Мечи Дня и Ночи - Дэвид Геммел
Шрифт:
Интервал:
Закладка:
Этот был гораздо красивее всех, кого она знала, отчего раздражение Чарис стало еще сильнее. Она присела и поставила поднос на ближайший стол.
— Как тебя зовут? — спросил он, слишком тщательно выговаривая слова.
— Я простая служанка. — Если он захочет ее соблазнить, то убедится, что не все женщины во дворце так доступны.
— Так что ж, у служанки имени нет?
Чарис уставилась на него. Уж не смеется ли он над ней? Нет, вроде бы не смеется.
— Меня зовут Чарис, мой господин.
— Не надо называть меня господином. Спасибо, Чарис.
Он улыбнулся и стал к ней спиной. Это оказалось для нее неожиданным и разожгло ее интерес.
— Говорят, что у вас на спине есть рисунок. Он тихо засмеялся и опять повернулся к ней.
— Да. Татуировка.
— Это птица так называется?
— Нет. Это... такой способ, чтобы рисунок не сходил с кожи.
— А для чего это делается?
— Так уж заведено у нас дома, — пожал он плечами. — Мода такая. Не знаю, откуда она пошла.
— В Зарубежье так много диковинного, — сказала Чарис.
— Я заметил, что здесь люди не носят никаких украшений — ни браслетов, ни серег, ни подвесок.
— А что такое серьги?
— Золотые или серебряные колечки, которые продеваются в проколотую мочку уха.
— В проколотую? Вы хотите сказать, что в ухе надо... проделать дырку?
— Ну да.
— Вы шутите, верно? — засмеялась она.
— Нет, не шучу.
— Но зачем кому-то нужно проделывать в ухе дырку?
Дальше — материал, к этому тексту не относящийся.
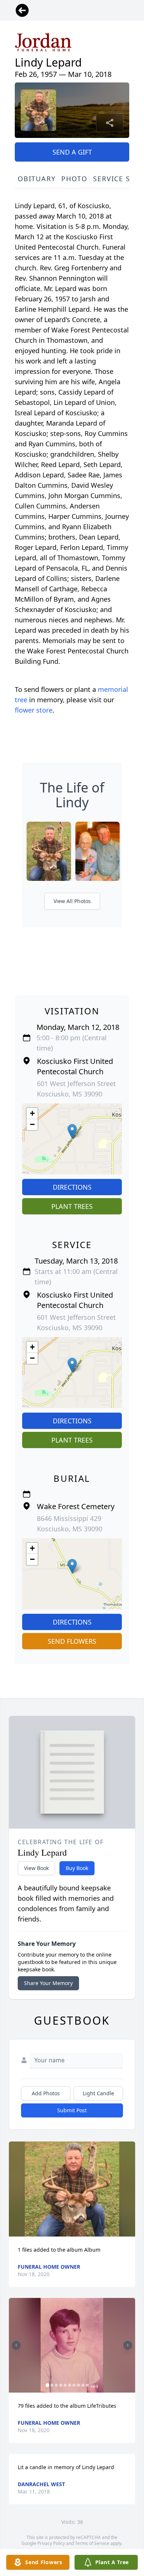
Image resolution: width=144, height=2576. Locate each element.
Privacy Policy (51, 2543)
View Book (36, 1868)
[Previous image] (16, 2345)
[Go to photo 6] (69, 2385)
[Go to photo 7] (74, 2385)
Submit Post (72, 2110)
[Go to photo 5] (65, 2385)
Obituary (36, 178)
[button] (72, 1131)
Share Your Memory (48, 1983)
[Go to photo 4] (60, 2385)
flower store (33, 710)
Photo (74, 178)
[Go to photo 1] (47, 2385)
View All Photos (72, 901)
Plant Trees (72, 1206)
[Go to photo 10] (87, 2385)
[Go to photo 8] (78, 2385)
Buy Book (77, 1868)
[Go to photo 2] (52, 2385)
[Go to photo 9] (83, 2385)
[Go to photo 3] (56, 2385)
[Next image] (127, 2345)
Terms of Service (92, 2543)
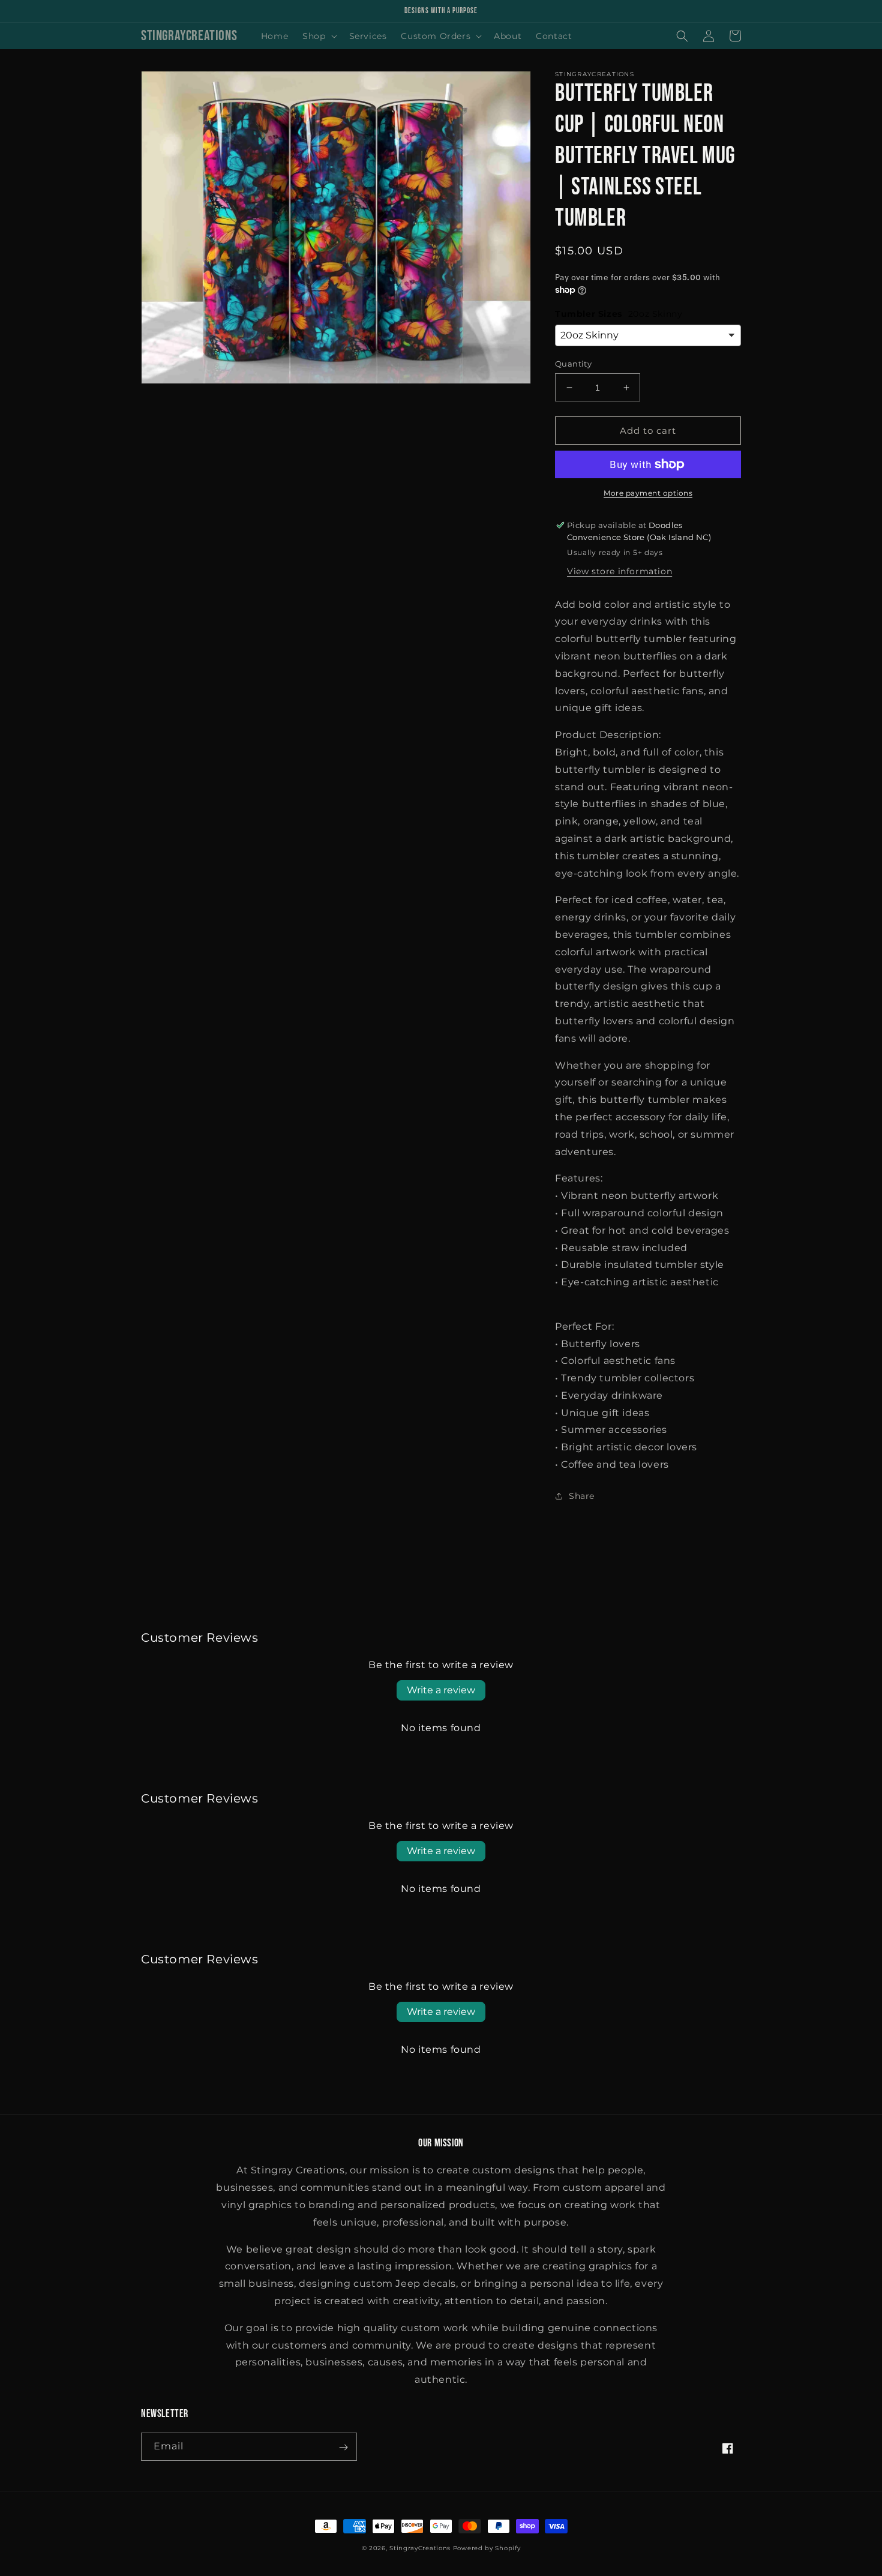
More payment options (648, 492)
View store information (619, 571)
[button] (318, 36)
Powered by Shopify (487, 2549)
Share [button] (582, 1496)
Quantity (573, 363)
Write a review (441, 1690)
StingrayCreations (420, 2549)
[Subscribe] (343, 2447)
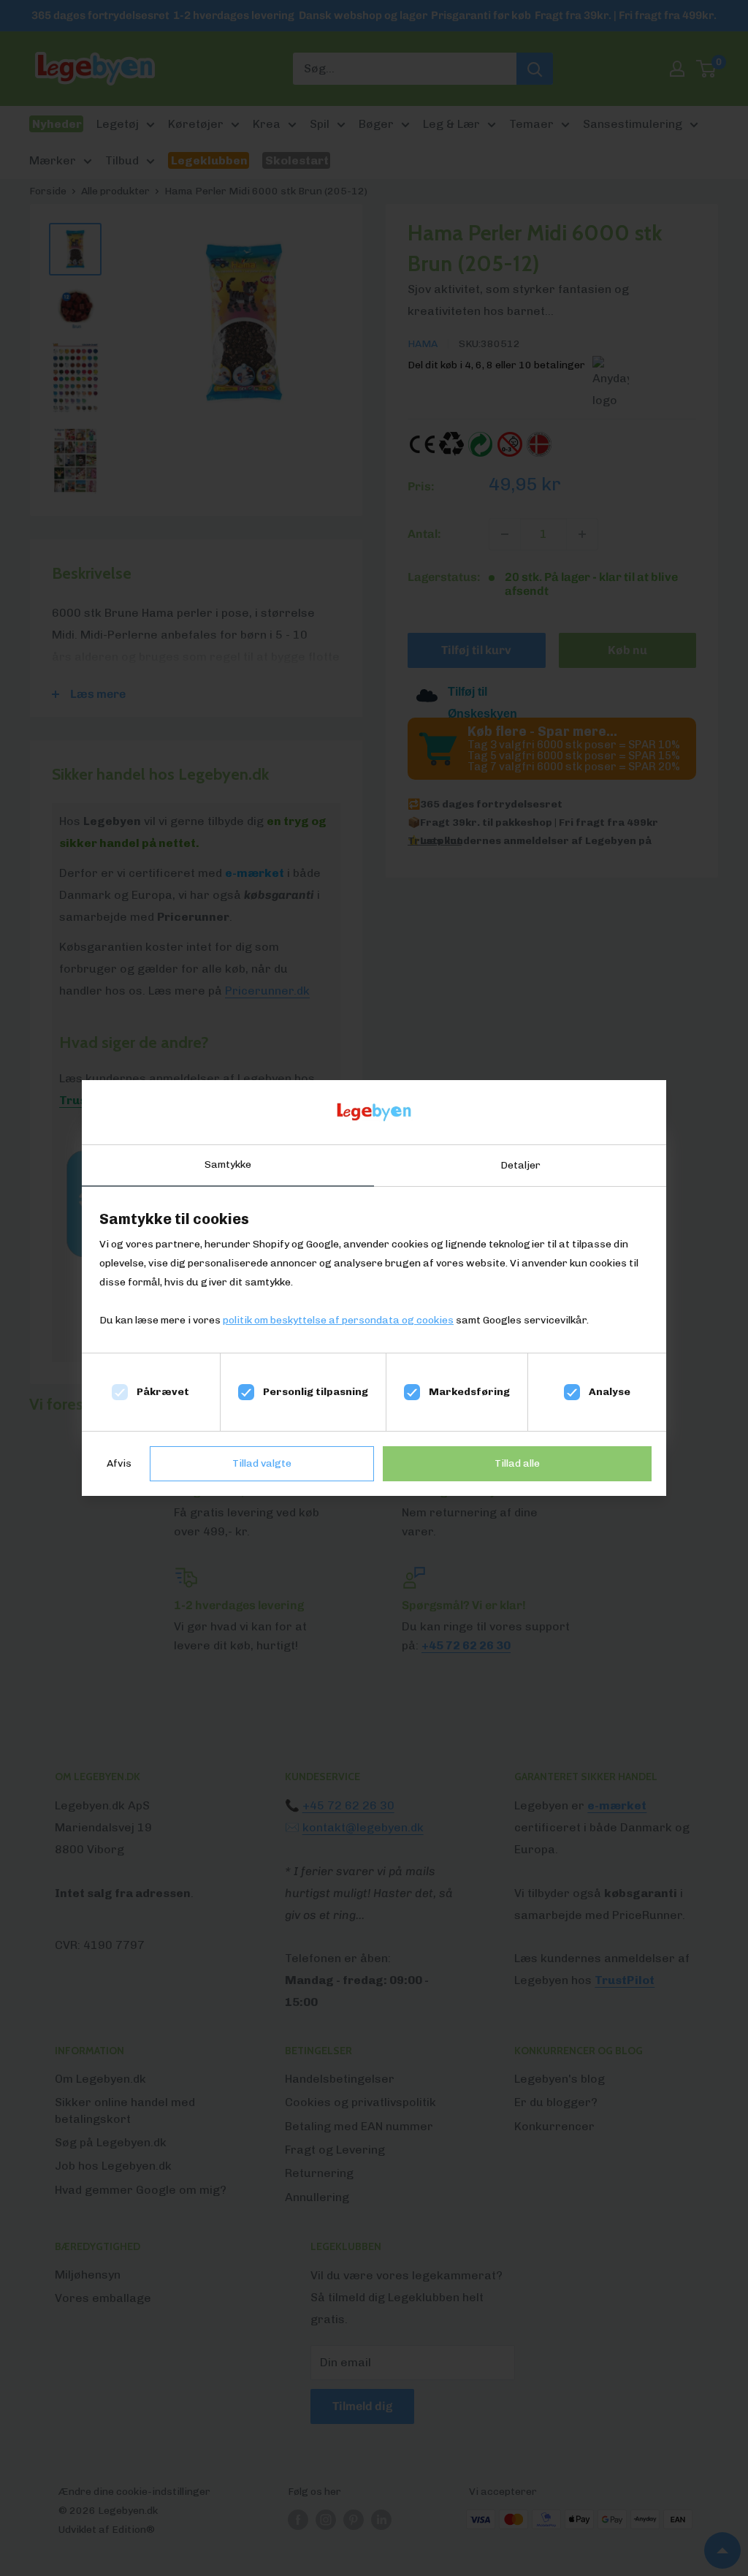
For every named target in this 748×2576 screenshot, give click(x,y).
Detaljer (520, 1165)
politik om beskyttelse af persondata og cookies (338, 1320)
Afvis (119, 1463)
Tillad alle (517, 1463)
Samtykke (228, 1164)
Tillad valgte (261, 1463)
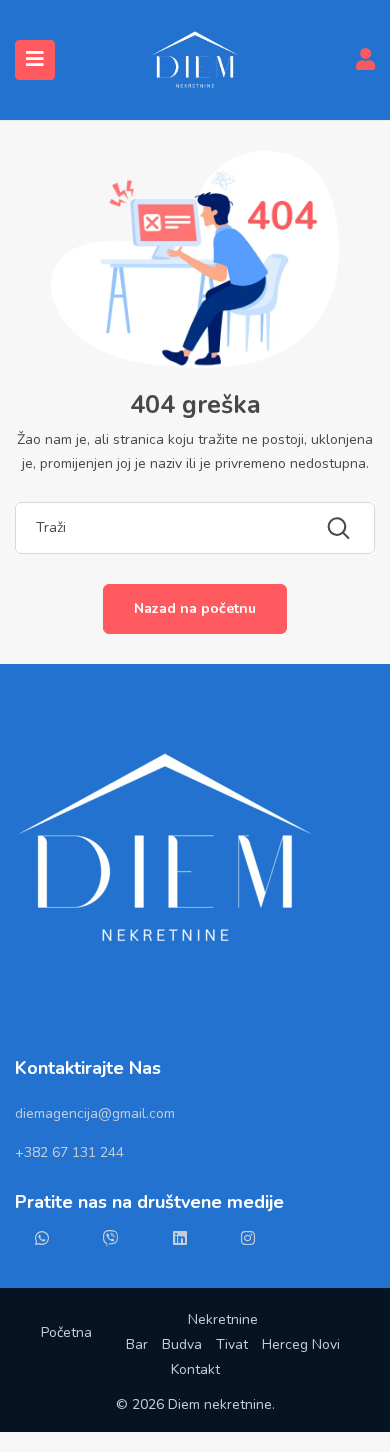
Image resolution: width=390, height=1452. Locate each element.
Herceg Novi (301, 1344)
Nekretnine (223, 1319)
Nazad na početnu (195, 608)
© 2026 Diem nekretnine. (195, 1404)
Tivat (232, 1344)
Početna (66, 1332)
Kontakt (195, 1369)
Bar (137, 1344)
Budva (182, 1344)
— Затем, чтоб серьгу повесить.
— А серьга зачем?
— Ну, наверно, это красиво. Как-то не задумывался об этом. А еще это признак богатства. Чем дороже украшения, тем богаче тот, кто их носит. У богатых статус всегда выше, чем у бедных. Поэтому женщина с сапфирами в ушах вызывает больше уважения, чем та, у которой их нет. — Внезапно у мужчины вырвался смех, звонкий и приятный для слуха. — До чего же дико звучит все это теперь. Давно ли ты служишь здесь, во дворце?
— Чуть больше года. Мне предложили это место, когда умер отец. Он был в городе пекарем и пек замечательный хлеб. Теперь такого уже не найти, потому что он не оставил рецепта. Так жаль, когда что-то хорошее навсегда уходит, правда?
— Ты говоришь про отца или про хлеб, который он пек?
— Про хлеб, — призналась Чарис. — Вы думаете, что я бессердечная, да?
— Как знать. Может быть, твой отец был человеком малоприятным.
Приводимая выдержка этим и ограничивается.